**YOUR INSTRUCTIONS**
Replace every instance of "Screen dimensions" in the material below with "Display size", leaving everything else unchanged.
BEGIN DATA FOR THIS TASK
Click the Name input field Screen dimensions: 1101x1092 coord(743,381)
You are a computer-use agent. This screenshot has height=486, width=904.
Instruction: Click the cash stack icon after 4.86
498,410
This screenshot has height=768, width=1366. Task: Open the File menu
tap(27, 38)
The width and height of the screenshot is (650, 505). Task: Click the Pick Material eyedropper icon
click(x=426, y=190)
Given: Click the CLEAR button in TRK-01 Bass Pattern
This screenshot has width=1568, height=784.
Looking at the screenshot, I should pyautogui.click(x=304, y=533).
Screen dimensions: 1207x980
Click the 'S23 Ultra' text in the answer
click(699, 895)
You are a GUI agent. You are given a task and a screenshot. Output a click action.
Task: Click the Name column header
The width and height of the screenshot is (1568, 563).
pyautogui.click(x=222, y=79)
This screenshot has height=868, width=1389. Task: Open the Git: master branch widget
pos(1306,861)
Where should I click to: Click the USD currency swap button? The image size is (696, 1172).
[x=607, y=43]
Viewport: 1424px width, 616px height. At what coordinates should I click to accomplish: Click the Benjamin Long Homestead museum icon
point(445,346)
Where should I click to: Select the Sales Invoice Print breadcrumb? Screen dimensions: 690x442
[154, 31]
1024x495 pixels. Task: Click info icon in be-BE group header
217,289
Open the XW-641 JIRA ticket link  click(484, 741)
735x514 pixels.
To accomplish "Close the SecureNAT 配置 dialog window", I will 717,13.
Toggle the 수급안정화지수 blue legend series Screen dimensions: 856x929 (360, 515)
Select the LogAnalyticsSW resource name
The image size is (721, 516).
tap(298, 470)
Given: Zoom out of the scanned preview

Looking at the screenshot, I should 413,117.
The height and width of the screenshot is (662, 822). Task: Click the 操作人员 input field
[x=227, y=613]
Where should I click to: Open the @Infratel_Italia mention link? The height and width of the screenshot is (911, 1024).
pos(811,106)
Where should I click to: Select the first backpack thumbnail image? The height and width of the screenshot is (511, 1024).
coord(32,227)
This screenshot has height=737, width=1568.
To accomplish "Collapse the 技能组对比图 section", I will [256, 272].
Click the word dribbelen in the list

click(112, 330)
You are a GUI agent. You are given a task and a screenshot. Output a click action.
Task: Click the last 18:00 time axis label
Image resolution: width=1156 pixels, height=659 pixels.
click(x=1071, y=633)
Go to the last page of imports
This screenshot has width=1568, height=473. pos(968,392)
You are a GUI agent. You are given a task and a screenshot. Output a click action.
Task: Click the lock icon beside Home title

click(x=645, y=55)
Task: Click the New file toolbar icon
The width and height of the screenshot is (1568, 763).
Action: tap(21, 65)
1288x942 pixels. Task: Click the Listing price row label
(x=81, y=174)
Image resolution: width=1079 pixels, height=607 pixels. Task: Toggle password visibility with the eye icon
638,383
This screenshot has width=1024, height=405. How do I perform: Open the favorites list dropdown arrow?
END DATA FOR THIS TASK
**WORKED SOLUTION**
Click the Name input field Display size: 1101x1092 coord(743,381)
You are a computer-use agent. This screenshot has height=486, width=904.
Instruction: Click the cash stack icon after 4.86
498,410
This screenshot has height=768, width=1366. Task: Open the File menu
tap(27, 38)
The width and height of the screenshot is (650, 505). Task: Click the Pick Material eyedropper icon
click(x=426, y=190)
Given: Click the CLEAR button in TRK-01 Bass Pattern
This screenshot has width=1568, height=784.
Looking at the screenshot, I should pyautogui.click(x=304, y=533).
Display size: 1207x980
Click the 'S23 Ultra' text in the answer
click(699, 895)
You are a GUI agent. You are given a task and a screenshot. Output a click action.
Task: Click the Name column header
The width and height of the screenshot is (1568, 563).
pyautogui.click(x=222, y=79)
This screenshot has height=868, width=1389. Task: Open the Git: master branch widget
pos(1306,861)
Where should I click to: Click the USD currency swap button? The image size is (696, 1172).
[x=607, y=43]
Viewport: 1424px width, 616px height. At what coordinates should I click to accomplish: Click the Benjamin Long Homestead museum icon
point(445,346)
Where should I click to: Select the Sales Invoice Print breadcrumb? Display size: 690x442
[154, 31]
1024x495 pixels. Task: Click info icon in be-BE group header
217,289
Open the XW-641 JIRA ticket link  click(484, 741)
735x514 pixels.
To accomplish "Close the SecureNAT 配置 dialog window", I will 717,13.
Toggle the 수급안정화지수 blue legend series Display size: 856x929 (360, 515)
Select the LogAnalyticsSW resource name
The image size is (721, 516).
tap(298, 470)
Given: Zoom out of the scanned preview

Looking at the screenshot, I should 413,117.
The height and width of the screenshot is (662, 822). Task: Click the 操作人员 input field
[x=227, y=613]
Where should I click to: Open the @Infratel_Italia mention link? The height and width of the screenshot is (911, 1024).
pos(811,106)
Where should I click to: Select the first backpack thumbnail image? The height and width of the screenshot is (511, 1024).
coord(32,227)
This screenshot has height=737, width=1568.
To accomplish "Collapse the 技能组对比图 section", I will [256, 272].
Click the word dribbelen in the list

click(112, 330)
You are a GUI agent. You are given a task and a screenshot. Output a click action.
Task: Click the last 18:00 time axis label
Image resolution: width=1156 pixels, height=659 pixels.
click(x=1071, y=633)
Go to the last page of imports
This screenshot has width=1568, height=473. pos(968,392)
You are a GUI agent. You are given a task and a screenshot. Output a click action.
Task: Click the lock icon beside Home title

click(x=645, y=55)
Task: Click the New file toolbar icon
The width and height of the screenshot is (1568, 763).
Action: tap(21, 65)
1288x942 pixels. Task: Click the Listing price row label
(x=81, y=174)
Image resolution: width=1079 pixels, height=607 pixels. Task: Toggle password visibility with the eye icon
638,383
This screenshot has width=1024, height=405. How do I perform: Open the favorites list dropdown arrow?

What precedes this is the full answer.